Your objective: Gather all lines in the entries that include the word "globe".

Dataset content:

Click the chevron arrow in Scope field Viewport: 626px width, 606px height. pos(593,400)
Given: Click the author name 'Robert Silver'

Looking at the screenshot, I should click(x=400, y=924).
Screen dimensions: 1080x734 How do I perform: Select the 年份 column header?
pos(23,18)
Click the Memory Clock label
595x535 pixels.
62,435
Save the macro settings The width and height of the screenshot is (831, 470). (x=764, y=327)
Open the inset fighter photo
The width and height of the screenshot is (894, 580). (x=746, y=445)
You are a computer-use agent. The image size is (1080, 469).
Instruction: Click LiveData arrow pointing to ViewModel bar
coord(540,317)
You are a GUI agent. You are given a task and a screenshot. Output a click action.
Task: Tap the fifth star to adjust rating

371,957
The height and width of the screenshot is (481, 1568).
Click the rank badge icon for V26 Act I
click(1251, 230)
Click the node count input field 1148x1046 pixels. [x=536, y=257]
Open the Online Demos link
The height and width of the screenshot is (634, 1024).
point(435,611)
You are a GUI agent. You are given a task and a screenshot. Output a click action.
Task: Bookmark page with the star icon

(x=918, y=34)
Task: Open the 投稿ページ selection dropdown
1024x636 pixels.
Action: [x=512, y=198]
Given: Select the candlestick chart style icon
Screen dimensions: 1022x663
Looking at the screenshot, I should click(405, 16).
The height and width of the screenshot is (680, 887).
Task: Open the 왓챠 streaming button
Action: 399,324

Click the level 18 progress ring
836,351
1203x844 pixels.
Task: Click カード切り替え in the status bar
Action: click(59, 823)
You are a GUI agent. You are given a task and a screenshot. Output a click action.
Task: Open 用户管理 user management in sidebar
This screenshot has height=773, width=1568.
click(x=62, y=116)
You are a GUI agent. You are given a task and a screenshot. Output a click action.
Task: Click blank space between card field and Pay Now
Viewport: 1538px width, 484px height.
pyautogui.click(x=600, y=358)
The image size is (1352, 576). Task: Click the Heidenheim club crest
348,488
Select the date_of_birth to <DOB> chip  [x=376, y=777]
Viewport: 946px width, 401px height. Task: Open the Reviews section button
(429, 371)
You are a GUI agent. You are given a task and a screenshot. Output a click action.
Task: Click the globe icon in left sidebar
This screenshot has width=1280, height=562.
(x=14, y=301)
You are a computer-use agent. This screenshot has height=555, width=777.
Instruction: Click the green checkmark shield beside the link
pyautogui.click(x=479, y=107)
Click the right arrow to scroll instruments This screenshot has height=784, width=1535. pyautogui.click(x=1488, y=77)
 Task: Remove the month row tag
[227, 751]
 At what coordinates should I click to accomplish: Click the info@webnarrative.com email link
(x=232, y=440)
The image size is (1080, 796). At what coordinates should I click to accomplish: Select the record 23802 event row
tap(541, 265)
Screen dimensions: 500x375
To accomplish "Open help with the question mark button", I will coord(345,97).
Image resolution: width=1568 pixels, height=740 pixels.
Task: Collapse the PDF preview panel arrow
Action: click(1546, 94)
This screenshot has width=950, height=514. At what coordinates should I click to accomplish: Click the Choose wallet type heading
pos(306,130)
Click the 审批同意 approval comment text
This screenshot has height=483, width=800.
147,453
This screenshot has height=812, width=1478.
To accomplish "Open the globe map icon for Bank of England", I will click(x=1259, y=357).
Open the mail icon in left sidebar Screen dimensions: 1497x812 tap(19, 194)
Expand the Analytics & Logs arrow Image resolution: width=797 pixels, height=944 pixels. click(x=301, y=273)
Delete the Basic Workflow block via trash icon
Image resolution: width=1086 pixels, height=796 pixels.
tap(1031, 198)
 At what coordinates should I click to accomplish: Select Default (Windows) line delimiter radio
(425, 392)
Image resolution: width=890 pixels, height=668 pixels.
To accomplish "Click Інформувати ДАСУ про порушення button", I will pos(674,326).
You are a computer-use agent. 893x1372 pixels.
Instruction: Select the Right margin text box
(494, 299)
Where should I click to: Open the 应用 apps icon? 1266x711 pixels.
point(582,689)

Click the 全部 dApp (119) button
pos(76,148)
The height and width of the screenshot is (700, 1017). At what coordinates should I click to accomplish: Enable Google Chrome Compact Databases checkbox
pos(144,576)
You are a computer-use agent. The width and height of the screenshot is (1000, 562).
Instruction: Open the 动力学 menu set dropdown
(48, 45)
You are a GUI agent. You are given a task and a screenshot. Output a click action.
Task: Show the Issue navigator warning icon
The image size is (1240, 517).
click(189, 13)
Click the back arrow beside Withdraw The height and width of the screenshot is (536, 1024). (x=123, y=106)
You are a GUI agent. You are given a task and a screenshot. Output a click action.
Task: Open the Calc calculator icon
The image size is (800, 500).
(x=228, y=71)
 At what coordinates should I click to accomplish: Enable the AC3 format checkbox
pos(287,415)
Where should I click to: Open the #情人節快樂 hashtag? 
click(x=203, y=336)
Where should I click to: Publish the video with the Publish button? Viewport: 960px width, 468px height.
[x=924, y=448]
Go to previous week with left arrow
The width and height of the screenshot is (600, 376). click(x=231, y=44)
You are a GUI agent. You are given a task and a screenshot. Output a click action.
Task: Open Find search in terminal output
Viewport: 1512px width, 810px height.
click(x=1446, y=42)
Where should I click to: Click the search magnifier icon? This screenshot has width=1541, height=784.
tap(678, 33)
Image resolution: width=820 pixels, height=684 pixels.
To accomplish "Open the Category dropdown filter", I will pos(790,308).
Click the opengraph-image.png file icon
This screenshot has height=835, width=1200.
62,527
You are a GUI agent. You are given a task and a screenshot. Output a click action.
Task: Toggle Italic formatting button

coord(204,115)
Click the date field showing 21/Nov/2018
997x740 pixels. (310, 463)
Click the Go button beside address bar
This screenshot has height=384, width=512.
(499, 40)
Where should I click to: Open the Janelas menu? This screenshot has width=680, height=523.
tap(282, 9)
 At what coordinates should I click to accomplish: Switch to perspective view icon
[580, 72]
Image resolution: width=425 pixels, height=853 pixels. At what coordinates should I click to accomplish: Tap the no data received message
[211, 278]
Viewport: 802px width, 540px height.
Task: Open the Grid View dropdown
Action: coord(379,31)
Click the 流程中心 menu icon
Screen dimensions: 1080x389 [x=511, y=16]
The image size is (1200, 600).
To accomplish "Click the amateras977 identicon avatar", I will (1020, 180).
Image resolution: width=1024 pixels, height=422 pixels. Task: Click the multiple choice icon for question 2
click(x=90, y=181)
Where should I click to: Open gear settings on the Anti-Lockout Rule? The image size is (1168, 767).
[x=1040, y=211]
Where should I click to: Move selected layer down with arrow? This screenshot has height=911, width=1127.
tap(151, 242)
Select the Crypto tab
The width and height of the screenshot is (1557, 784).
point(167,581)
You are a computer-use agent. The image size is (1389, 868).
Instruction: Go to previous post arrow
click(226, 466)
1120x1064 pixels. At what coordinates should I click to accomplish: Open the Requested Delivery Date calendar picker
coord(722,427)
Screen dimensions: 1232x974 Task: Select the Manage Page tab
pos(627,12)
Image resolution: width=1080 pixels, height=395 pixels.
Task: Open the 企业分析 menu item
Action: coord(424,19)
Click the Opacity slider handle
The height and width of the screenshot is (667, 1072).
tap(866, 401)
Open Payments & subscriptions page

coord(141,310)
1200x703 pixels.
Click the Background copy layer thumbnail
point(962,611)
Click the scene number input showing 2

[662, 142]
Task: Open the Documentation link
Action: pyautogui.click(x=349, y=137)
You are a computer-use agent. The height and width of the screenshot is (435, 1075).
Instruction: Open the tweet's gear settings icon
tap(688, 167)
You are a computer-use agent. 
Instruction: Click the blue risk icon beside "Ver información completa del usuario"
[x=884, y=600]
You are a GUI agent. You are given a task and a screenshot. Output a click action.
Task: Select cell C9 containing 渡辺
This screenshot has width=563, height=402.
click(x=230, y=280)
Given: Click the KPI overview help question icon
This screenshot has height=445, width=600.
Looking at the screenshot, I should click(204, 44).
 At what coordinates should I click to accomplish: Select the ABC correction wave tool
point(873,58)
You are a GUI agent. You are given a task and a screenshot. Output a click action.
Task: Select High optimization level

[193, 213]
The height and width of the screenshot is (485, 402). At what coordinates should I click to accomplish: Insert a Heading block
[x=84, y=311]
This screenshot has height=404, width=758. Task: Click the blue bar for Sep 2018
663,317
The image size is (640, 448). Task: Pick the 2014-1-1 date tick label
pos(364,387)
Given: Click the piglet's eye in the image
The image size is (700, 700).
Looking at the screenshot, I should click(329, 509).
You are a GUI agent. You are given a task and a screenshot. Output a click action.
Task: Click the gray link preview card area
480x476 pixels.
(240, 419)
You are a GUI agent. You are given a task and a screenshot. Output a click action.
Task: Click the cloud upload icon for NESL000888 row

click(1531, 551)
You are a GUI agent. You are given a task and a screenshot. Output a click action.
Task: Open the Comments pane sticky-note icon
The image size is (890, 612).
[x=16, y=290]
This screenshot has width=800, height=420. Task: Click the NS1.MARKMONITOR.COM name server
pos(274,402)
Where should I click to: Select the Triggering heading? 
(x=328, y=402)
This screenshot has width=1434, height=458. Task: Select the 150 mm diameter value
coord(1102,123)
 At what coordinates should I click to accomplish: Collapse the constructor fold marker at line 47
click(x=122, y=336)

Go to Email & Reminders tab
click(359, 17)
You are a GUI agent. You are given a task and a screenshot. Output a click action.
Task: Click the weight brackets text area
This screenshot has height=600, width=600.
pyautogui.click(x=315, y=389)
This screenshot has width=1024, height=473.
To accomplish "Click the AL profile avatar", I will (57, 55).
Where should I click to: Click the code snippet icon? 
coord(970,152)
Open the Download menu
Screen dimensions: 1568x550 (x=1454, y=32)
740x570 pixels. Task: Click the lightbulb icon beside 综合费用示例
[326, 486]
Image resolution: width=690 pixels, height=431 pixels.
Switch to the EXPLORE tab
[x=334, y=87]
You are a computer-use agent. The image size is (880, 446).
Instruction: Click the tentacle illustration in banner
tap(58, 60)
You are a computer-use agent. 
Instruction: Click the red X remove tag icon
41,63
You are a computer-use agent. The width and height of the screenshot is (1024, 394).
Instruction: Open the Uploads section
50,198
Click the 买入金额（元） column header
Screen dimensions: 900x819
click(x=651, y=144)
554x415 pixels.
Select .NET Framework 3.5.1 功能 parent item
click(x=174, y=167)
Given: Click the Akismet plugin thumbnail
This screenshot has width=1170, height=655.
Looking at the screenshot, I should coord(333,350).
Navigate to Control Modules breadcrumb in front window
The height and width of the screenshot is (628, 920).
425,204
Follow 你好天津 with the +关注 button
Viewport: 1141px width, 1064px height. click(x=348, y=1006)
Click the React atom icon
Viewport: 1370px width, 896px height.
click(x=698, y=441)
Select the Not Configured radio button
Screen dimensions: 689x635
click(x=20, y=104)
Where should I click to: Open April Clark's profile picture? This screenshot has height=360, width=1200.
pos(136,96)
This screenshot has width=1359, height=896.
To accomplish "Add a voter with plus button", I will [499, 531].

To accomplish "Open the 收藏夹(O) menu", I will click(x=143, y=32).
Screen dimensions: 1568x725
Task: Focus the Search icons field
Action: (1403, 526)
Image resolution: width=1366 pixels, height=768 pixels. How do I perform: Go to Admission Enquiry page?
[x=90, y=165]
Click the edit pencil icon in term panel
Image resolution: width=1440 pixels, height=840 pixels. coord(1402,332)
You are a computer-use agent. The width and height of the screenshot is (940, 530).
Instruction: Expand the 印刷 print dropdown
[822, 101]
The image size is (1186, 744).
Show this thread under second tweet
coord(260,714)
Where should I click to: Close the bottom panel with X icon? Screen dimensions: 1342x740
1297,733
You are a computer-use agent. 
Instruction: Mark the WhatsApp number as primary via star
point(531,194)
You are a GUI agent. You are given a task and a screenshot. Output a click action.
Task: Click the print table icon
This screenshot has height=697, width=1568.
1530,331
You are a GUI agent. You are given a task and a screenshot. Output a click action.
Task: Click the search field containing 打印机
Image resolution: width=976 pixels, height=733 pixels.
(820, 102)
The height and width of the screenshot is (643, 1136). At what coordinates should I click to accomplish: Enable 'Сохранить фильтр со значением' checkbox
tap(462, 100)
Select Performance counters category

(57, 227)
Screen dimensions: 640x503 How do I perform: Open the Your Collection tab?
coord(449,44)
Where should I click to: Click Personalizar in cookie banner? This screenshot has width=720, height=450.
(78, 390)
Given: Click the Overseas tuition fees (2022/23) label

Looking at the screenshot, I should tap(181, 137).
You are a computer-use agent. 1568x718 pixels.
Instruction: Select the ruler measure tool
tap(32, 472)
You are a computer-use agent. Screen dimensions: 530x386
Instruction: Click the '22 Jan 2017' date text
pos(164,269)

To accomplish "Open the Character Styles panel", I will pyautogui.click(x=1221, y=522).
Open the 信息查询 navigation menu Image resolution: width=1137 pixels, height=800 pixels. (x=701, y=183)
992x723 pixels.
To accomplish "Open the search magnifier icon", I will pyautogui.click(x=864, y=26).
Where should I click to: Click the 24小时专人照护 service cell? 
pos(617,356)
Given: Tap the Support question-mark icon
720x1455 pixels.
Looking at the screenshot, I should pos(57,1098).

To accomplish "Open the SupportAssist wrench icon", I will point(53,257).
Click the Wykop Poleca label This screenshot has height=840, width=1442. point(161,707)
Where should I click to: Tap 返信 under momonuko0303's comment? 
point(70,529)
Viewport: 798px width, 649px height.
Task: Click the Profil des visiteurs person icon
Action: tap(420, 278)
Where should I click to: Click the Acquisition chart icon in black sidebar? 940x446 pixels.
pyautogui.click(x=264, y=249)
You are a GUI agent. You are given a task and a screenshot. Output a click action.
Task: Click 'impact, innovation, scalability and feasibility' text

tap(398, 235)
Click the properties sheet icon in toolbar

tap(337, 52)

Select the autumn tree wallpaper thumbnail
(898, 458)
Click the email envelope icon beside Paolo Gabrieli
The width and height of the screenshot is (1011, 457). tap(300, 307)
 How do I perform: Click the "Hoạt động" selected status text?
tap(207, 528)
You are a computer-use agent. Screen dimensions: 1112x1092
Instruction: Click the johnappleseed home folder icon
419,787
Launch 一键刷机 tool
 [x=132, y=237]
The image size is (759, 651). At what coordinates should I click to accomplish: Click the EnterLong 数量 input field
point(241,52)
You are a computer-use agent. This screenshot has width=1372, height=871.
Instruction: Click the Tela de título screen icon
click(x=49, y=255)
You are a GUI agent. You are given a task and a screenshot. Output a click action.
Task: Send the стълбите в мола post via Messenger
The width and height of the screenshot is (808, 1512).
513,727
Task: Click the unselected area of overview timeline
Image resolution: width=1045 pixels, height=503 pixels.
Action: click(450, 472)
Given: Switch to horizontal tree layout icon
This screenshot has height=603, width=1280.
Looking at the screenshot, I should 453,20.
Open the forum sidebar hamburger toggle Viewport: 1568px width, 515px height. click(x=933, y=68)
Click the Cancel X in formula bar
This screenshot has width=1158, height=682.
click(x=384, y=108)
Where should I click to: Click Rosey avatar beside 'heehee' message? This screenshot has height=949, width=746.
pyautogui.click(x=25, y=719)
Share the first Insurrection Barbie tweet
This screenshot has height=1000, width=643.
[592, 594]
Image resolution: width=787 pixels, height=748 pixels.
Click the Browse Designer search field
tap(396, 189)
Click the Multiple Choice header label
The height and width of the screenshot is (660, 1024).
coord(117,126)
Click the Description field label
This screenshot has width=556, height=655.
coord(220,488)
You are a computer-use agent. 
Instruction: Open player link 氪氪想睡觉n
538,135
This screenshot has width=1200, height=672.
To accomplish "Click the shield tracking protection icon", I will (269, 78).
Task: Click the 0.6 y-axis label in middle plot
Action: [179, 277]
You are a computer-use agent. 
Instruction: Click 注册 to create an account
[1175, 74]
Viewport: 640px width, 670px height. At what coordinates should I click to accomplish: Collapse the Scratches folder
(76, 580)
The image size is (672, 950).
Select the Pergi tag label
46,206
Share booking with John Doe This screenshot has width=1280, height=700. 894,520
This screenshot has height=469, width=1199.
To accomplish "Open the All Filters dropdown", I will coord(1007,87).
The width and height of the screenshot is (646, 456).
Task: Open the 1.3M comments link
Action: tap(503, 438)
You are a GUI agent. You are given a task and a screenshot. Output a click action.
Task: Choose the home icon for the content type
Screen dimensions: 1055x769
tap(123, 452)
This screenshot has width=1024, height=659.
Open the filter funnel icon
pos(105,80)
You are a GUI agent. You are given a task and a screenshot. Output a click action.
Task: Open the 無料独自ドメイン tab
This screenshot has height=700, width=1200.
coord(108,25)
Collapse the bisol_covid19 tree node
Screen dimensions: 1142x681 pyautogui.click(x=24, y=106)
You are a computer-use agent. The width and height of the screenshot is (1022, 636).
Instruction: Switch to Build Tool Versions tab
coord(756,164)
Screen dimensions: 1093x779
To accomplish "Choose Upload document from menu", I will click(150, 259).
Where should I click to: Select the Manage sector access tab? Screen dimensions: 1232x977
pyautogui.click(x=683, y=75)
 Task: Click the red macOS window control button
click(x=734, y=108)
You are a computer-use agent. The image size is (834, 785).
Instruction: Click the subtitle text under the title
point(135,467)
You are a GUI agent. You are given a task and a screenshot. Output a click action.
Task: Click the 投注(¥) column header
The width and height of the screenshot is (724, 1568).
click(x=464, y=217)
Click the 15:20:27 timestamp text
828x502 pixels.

Answer:
Task: Click the globe icon in left sidebar
To accomplish "Open the globe map icon for Bank of England", I will click(x=1259, y=357).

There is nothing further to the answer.